In our new UN Ambassador, we’re confronted with one of the more subtly painful realities of our present America: that dark shades of grey look luminescent against pitch black backdrops. She’s the “she could be worse” person in a court of legitimate demons, so she winds up looking like an angel. It doesn’t take an idealist to conceive of a world where cutting half a billion from “peacekeeping” is considered excusable since “covfefe.” All that takes is common sense and a rudimentary belief in decency.

Make no mistake: not being as terrible as the next guy does not make you, or Nikki Haley, a decent person. Consider this: she only took down that Confederate flag after black churchgoers were gunned down by a white supremacist. Until then, her stance on that flag read something like this:

“What I can tell you is over the last three and a half years, I spent a lot of time on the phones with CEOs and recruiting jobs to this state. I can honestly say I have not had one conversation with a single CEO about the Confederate flag.”

So when she removed that flag, when she said South Carolina didn’t need a transphobic bathroom bill, when she did the things that got people thinking she wasn’t like the other Trumpers, was she even being genuine? Or was she just being politically expedient? Considering her support of voter ID laws, it’s not like she has a burning passion to act on behalf of minorities facing suppression in all but the most dire situations. Her solidarity with Israel, paired with the usual disregard for injustice perpetrated toward Palestinian civilians, suggests she doesn’t care much for preventing violence against the oppressed.

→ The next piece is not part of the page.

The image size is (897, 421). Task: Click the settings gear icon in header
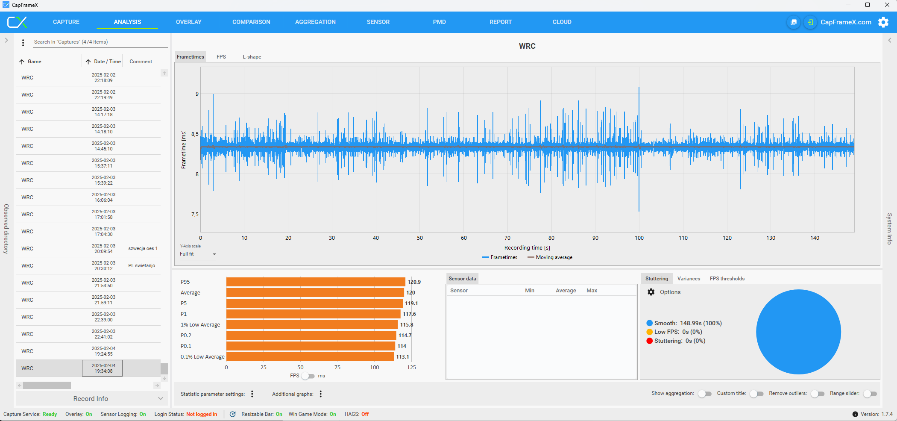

So are we trying to elevate a run-of-the-mill, cynical, political pragmatist to a position of moral fortitude she hasn’t earned? In other words, does the “good” Nikki Haley even exist or is she just a fiction we use to comfort ourselves? The answers to these questions should practically be rhetorical.

Her recent tweets were embarrassing, but they’re just our latest proof Haley’s of the same breed as the rest of Washington. It’s getting dark out there, friends, and I wish we had a ray of light in the Trump administration. But it isn’t her, nor is it anyone else. We’re on our own and we’ve got to admit it.